Answer these questions from the forum excerpt on voice audio and WebRTC below:
(a) What microphones is the poster using for the setup?
(b) Which open-source projects does the excerpt call too immature?
(c) What does the excerpt call the only game in town?

-------- DOCUMENT SEGMENT

Also, I have VAD going with smart turn v3 (like I mentioned above) + I use browser/websocket for AEC + Barge-in (https://github.com/pncnmnp/strawberry/blob/main/audio_ws.py).
I'm using the MacBook's built-in microphones for this, though, and I haven't fully tested it with other microphones. I've been ironing out the rough edges on a daily basis. I should write a quick blog on this too.
Still, it’s worth to keep in mind that these are not frontier models, differently from when they were released.
(Please Sam, if you read this, release the new realtime audio models)
- openai is wrong. almost of the issues they described are issues with libwebrtc, not with webrtc, kubernetes, network architecture, etc. the clue was when they said "the conventional one-port-per-session WebRTC model."
- there are no alternatives worth trying. everything else open source in the ecosystem, like pion, coturn, stunner, are too immature.
- libwebrtc is the only game in town.

----------------
-------- RECORDS SUPPLIED

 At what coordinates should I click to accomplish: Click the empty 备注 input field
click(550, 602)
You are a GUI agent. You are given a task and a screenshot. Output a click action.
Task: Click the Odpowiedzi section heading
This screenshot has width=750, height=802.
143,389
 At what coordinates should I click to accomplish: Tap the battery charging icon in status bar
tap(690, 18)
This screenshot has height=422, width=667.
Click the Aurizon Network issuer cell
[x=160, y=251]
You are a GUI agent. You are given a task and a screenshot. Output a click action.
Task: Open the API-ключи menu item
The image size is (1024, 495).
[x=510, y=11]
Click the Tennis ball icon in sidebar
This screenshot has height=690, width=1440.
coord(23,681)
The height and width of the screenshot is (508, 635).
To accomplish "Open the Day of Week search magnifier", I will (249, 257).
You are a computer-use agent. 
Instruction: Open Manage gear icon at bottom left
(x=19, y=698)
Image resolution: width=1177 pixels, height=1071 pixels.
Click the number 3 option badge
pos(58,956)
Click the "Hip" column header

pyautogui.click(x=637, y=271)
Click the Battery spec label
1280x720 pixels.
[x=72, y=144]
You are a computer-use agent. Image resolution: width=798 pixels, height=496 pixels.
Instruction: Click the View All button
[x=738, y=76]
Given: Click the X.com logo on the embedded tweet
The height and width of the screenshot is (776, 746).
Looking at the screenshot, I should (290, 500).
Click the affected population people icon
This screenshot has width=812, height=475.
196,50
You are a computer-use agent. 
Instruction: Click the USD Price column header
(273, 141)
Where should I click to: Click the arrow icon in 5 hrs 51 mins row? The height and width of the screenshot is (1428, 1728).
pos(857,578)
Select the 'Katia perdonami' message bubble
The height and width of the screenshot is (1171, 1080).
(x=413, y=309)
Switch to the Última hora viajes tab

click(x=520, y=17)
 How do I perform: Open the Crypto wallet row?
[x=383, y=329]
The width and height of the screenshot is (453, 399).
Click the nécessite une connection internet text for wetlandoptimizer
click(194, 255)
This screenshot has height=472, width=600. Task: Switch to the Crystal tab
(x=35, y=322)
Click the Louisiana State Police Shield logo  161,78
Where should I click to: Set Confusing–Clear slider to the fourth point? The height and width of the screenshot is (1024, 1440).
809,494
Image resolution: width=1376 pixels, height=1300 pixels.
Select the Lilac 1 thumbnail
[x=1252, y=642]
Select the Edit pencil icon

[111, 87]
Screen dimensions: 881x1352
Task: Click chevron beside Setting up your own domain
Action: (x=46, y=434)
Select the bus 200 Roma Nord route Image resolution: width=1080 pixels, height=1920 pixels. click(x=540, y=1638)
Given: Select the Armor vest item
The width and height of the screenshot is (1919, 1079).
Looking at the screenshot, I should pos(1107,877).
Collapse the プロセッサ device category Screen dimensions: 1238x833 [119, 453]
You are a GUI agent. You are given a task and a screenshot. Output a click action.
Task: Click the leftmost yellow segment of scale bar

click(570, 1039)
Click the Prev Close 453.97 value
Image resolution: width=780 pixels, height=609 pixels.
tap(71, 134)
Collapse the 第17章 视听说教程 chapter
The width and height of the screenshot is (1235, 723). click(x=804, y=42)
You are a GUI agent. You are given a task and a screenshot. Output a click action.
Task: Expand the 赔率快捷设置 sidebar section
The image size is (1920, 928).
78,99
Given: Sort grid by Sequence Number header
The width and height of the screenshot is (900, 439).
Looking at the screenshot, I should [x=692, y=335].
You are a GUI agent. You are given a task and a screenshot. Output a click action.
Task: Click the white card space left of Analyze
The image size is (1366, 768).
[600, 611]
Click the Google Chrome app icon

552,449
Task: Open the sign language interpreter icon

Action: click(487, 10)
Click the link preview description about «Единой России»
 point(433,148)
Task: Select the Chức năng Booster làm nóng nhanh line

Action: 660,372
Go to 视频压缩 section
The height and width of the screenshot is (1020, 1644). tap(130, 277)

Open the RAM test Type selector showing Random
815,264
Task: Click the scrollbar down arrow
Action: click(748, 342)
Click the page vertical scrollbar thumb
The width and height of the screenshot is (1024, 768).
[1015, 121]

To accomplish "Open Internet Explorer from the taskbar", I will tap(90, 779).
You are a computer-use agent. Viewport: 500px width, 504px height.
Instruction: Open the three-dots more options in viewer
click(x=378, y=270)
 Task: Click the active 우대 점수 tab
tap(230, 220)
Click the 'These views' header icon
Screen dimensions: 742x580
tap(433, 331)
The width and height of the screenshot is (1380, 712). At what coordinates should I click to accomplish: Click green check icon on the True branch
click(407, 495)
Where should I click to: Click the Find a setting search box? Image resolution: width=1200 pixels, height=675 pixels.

----------------

* RESULT:
(a) The MacBook's built-in microphones.
(b) Pion, coturn, and stunner.
(c) Libwebrtc.